The typical Atmel high side driver uses a resistor pullup to turn on, and is really slow. Also, if the high side is turned on late, the motor output has already risen (due to freewheeling) while the gate is held low. So you actually charge the gate negative before starting to turn it on. Which makes it really slow.

Of course I was afraid of cross conduction, but I tested several ESCs on several voltages, and was a bit conservative on the timing overlap, the worst case (at least that I found) margin between low off and high on is still some 1us plus. There is also a definitive benefit from this in that the ESC runs cooler on partial load due to the improved AFW.

Have you seen the FVT Littlebee? It's SiLabs and uses dedicated drivers. Really neat and small and will hopefully prove to be reliable. And there are more nice small ESCs coming as well with dedicated drivers :).

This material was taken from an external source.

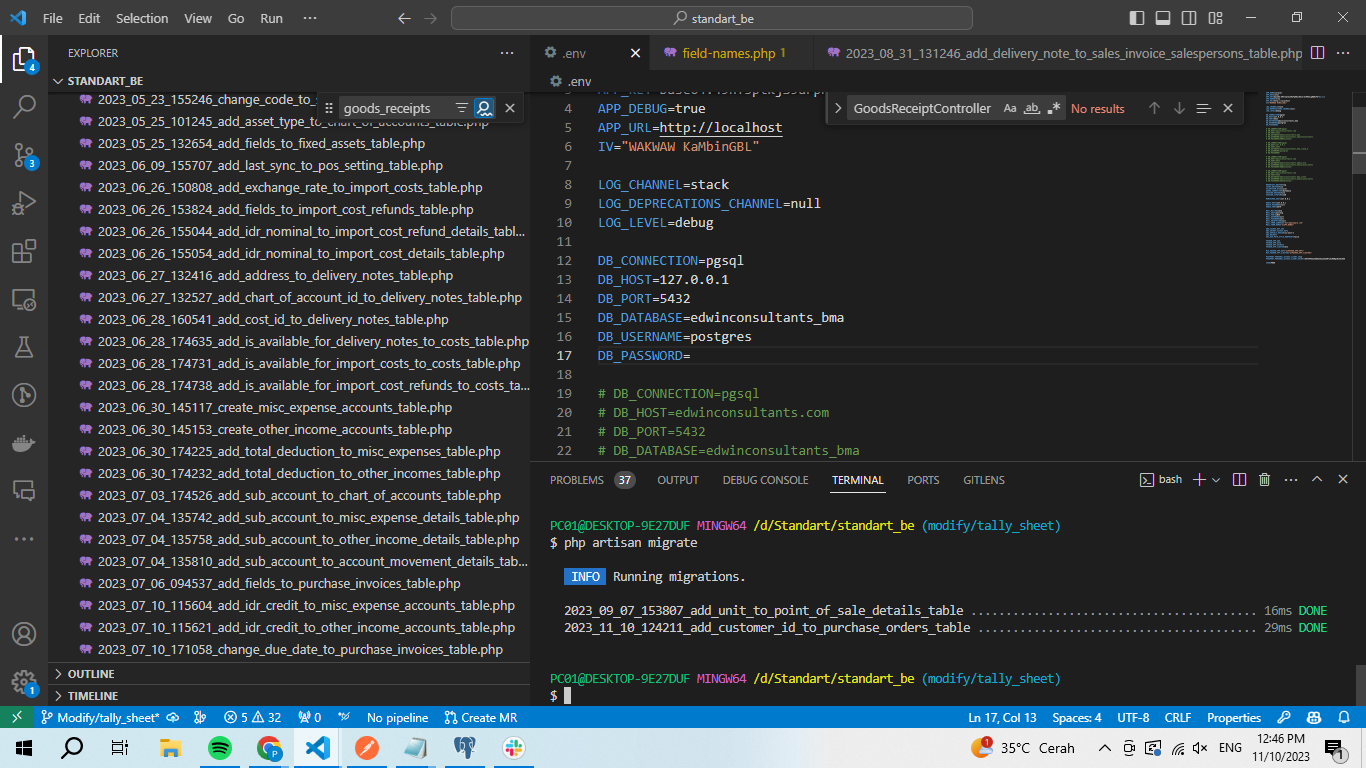Kill terminal using trash icon
This screenshot has width=1366, height=768.
(1264, 480)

DAC on Atmel - yeah, realize that was just dreaming.

[rs2k]

I'm keeping a close eye on this conversation. 👍

[readerror67]

Hey sskaug,

Thanks for fixing the PWM stuff, do you have a patch I can try?

As for braking, I am getting some stuff together to compare the different ESC models and firmware braking capabilities:

Its similar to what Simon was saying, basically an aluminum flywheel with slots for IR sensors to count rotations, the extra mass should make the ESCs work for it a bit. I figured I could slowly spool up to a set RPM then instantly reduce it and count the time it takes to reach nominal RPM for the the newly set PWM.

[sskaug]

Cool! That flywheel should challenge the braking capabilities.
Braking will also vary significantly between motors, probably primarily due to variations in internal resistance.
You have an email I can send code to? For which ESC?

[readerror67]

teherror67@gmail.com would be good. I am using the RG20 ESC, but if the patch works for all I can compile it for the other ones I am going to test (bs_nfet and dys_nfet)

[rs2k]

Be careful to make sure your motors don't get too hot on those flywheels. They get a lot of cooling from a prop.

[readerror67]

Yea will keep an eye on that, I dont plan on actually running the motor too long in a single interval, just a super slow climb to a set pwm or RPM point and then an abrupt descent to a set PWM value. Will encase everything since this disk can probably mess some things up if it comes free.

[sskaug]

Greatly improved on rev 14.1, with skipping of damping fet switching.